++++ Task material ++++

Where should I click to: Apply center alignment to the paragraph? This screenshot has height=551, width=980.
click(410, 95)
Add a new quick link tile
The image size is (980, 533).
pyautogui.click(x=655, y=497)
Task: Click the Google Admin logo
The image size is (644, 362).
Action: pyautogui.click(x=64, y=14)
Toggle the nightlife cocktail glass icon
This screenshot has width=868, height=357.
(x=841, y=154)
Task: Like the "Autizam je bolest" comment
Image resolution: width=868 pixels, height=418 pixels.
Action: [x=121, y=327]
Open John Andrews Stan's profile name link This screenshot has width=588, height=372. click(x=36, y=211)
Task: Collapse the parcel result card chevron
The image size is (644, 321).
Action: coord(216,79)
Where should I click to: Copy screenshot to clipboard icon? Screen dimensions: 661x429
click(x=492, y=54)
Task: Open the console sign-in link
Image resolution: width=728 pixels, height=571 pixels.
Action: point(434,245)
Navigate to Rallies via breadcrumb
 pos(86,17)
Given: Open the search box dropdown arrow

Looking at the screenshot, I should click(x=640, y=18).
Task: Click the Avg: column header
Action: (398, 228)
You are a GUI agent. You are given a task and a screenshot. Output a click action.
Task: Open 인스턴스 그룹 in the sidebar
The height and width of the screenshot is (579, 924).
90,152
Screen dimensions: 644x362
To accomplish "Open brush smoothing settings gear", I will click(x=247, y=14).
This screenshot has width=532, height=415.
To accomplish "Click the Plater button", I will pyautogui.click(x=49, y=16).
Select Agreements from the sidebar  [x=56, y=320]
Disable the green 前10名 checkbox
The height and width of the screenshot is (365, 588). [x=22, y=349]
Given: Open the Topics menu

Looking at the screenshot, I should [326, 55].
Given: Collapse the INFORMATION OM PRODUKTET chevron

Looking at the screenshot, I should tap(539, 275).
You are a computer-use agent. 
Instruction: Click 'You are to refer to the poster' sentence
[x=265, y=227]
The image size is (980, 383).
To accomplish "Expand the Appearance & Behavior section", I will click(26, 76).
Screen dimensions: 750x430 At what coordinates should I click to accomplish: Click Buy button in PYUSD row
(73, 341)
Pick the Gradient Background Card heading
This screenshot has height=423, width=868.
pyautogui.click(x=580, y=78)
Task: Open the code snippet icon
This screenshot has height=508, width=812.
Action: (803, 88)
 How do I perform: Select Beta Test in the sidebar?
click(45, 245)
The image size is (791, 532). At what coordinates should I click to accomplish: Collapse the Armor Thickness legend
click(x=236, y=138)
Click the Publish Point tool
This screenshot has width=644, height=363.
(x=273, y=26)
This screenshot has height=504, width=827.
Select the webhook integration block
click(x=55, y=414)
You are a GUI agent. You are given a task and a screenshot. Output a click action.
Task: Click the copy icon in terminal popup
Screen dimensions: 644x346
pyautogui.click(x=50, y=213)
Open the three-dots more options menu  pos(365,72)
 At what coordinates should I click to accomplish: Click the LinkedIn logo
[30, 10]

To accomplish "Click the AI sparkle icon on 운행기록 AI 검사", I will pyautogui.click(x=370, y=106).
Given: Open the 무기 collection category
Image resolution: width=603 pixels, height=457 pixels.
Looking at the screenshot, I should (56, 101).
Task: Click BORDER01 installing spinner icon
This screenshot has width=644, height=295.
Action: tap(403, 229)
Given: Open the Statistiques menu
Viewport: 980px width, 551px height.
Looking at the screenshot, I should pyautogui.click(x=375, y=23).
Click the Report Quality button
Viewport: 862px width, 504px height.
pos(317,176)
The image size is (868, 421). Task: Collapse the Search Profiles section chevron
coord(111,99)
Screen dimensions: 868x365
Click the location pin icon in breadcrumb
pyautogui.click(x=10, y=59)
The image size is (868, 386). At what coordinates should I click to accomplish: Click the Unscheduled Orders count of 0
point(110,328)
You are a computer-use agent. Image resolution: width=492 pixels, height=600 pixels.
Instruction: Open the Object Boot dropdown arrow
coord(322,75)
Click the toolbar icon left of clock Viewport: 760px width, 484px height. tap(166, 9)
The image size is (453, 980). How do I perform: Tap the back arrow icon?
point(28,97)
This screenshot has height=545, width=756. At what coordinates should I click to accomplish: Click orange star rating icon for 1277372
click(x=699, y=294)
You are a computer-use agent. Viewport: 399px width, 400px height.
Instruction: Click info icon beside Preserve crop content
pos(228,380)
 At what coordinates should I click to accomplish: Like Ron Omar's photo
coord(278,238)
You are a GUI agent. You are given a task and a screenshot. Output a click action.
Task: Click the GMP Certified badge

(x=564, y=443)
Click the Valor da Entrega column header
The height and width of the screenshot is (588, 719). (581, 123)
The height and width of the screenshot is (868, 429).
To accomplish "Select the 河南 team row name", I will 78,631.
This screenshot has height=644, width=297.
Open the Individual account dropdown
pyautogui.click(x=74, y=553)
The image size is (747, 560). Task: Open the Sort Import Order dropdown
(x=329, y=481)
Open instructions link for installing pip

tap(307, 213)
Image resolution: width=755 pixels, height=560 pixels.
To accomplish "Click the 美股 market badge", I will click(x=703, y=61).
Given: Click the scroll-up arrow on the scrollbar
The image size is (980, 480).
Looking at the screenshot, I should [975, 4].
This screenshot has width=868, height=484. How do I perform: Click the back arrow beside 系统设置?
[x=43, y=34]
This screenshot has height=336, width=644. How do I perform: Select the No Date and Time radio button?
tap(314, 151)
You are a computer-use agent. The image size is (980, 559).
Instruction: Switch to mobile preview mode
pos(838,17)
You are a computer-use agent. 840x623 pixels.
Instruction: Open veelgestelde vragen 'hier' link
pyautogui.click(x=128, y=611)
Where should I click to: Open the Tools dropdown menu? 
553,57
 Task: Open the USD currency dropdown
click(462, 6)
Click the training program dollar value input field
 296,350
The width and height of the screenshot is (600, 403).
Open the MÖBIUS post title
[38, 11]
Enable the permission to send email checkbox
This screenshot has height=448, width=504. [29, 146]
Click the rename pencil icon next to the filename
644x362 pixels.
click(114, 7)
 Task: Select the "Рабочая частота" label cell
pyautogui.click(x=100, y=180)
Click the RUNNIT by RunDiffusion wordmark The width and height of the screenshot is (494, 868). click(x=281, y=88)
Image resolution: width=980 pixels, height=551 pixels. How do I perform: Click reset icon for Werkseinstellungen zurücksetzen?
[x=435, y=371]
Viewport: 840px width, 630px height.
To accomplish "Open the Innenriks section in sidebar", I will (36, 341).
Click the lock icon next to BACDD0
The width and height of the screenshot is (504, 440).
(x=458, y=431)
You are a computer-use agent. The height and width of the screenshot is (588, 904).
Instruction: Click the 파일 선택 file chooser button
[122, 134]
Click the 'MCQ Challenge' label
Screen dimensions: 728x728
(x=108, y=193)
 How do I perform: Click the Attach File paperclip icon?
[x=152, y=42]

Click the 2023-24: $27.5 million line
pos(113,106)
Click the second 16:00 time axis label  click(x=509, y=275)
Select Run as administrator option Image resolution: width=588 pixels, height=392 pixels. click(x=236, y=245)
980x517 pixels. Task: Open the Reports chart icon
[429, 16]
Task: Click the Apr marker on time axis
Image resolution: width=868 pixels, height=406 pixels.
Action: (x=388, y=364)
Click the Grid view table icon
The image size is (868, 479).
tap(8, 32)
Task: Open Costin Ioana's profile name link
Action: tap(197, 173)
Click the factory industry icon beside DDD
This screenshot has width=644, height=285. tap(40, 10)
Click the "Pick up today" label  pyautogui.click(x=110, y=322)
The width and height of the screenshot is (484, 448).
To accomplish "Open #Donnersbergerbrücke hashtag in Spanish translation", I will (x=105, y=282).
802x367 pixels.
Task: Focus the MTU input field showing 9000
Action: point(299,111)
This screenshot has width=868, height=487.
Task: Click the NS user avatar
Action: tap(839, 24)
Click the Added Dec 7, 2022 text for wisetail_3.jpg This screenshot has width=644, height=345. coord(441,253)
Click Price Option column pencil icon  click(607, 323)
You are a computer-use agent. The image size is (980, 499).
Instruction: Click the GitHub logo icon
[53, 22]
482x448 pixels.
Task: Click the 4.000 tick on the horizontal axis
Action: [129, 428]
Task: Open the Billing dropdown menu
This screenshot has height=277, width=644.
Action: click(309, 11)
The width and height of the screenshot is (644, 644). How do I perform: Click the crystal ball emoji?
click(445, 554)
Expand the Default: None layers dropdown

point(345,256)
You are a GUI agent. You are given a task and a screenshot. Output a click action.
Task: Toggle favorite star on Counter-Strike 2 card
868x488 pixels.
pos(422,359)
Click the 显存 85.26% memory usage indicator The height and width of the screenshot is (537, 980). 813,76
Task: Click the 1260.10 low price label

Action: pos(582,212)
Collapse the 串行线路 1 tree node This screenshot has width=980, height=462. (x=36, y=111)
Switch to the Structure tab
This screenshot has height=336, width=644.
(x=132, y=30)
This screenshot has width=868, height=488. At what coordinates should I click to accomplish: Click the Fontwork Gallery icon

++++

From the rows above, pull out each line that contains the string "arrow" and list those lines unchanged.

Given: Open the search box dropdown arrow
Instruction: Open the Object Boot dropdown arrow
The image size is (453, 980). How do I perform: Tap the back arrow icon?
Given: Click the scroll-up arrow on the scrollbar
This screenshot has width=868, height=484. How do I perform: Click the back arrow beside 系统设置?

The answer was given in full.